Our appointment was at 11 and we arrived at the agency a little before our appointment. Our caseworker called us to our office and started talking about open adoption and wanting us to clarify how open we want our adoption. She said that birthparents are more likely to view our profile if we are more opened than closed. After we talked about that, another case worker (Cara) came in and talked to us about what open adoption usually looks like.
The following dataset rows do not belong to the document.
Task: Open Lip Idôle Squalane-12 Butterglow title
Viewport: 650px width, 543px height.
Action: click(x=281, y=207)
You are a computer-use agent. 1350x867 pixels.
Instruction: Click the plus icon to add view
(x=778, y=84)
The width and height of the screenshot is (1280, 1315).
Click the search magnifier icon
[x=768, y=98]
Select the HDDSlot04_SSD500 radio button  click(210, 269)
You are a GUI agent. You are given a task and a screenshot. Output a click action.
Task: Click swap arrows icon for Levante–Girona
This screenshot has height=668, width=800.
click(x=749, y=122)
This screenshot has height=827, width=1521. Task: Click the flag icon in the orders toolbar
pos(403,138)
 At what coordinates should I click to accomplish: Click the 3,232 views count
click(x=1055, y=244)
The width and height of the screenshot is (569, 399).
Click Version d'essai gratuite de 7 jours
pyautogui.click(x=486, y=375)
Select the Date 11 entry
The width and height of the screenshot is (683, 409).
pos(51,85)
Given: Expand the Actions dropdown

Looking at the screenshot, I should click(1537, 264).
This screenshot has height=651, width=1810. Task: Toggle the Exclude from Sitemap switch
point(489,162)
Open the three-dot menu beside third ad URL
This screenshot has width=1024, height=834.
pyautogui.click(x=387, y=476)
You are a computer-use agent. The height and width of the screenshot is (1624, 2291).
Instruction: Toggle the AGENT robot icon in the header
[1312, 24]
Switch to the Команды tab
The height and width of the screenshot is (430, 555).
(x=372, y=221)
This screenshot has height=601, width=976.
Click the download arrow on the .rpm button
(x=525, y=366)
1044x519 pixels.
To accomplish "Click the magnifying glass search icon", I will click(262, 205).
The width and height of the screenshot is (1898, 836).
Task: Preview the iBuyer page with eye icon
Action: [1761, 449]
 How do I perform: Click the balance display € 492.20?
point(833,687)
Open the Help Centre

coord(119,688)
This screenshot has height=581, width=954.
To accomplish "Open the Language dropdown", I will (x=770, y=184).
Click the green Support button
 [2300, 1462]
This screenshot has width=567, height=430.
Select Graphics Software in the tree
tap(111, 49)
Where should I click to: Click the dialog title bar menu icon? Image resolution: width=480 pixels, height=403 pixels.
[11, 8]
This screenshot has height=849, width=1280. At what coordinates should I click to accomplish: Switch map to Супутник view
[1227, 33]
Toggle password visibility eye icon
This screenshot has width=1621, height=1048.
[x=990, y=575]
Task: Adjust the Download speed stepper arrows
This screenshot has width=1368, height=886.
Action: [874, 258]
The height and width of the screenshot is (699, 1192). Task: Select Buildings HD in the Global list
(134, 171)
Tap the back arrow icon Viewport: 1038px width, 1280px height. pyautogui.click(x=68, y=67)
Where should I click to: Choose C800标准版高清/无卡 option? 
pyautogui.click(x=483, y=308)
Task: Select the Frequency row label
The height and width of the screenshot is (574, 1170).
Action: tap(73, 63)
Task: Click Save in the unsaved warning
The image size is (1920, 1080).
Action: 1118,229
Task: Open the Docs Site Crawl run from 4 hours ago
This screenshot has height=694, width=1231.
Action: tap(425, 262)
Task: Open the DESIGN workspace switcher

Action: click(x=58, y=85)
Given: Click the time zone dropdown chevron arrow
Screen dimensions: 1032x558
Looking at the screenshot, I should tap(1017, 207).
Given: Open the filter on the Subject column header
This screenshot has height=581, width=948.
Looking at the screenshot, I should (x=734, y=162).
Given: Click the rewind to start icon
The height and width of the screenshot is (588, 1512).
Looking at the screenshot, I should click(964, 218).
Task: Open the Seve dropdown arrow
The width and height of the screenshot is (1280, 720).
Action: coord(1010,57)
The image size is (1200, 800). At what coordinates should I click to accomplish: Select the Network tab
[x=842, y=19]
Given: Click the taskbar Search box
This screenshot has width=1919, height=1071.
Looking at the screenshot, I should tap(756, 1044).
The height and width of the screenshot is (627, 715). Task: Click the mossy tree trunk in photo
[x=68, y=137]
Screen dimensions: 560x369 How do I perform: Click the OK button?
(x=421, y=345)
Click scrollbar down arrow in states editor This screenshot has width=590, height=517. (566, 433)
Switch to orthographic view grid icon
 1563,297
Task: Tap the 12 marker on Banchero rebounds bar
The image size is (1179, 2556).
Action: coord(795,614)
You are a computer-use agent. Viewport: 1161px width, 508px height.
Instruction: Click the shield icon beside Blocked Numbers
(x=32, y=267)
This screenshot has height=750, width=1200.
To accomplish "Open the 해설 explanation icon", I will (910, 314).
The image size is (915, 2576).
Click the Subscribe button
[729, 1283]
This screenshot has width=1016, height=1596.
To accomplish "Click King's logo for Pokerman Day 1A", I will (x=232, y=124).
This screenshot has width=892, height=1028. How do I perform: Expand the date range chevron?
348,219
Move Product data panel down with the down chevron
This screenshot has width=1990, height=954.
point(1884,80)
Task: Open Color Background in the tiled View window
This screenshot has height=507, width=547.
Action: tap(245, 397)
Cara works with the placement part of the adoption. She is the one that sends the books out and works with the birthparents. Ross and I want as much information about our child's birthparents as possible. We want to share all that we know with our child. It is important for us that our child know how loved they were by their biological parents and that they relinquished their rights out of love.
After Cara was done we talked more about open adoption. By this time I was getting hungry and ready for the individual interview and the appointment to be over. I was getting grouchy, but made sure that I did not show my mood. Finally we changed subjects and Christy started looking through the autobiography part of our form. She went through my forms first and asked a few clarifying questions. Then she went through Ross' and asked him clarifying questions. We were in the room together the whole time. After the individualized questions she filled out a small form. We looked it over and agreed that all the information was correct. Then we were done. The appointment went over 2 hours and we were exhausted and hungry.
I had so much stress built up for this appointment that when I got home I crashed on the couch. My body was exhausted and my mind was fried!
Looking back it was not worth the worry and the stress. The unknown is the hardest part. This whole process is about the unknown. Ross and I have no control. All we can do is put our trust and faith in God. Why stress the small stuff? It is in God's hands!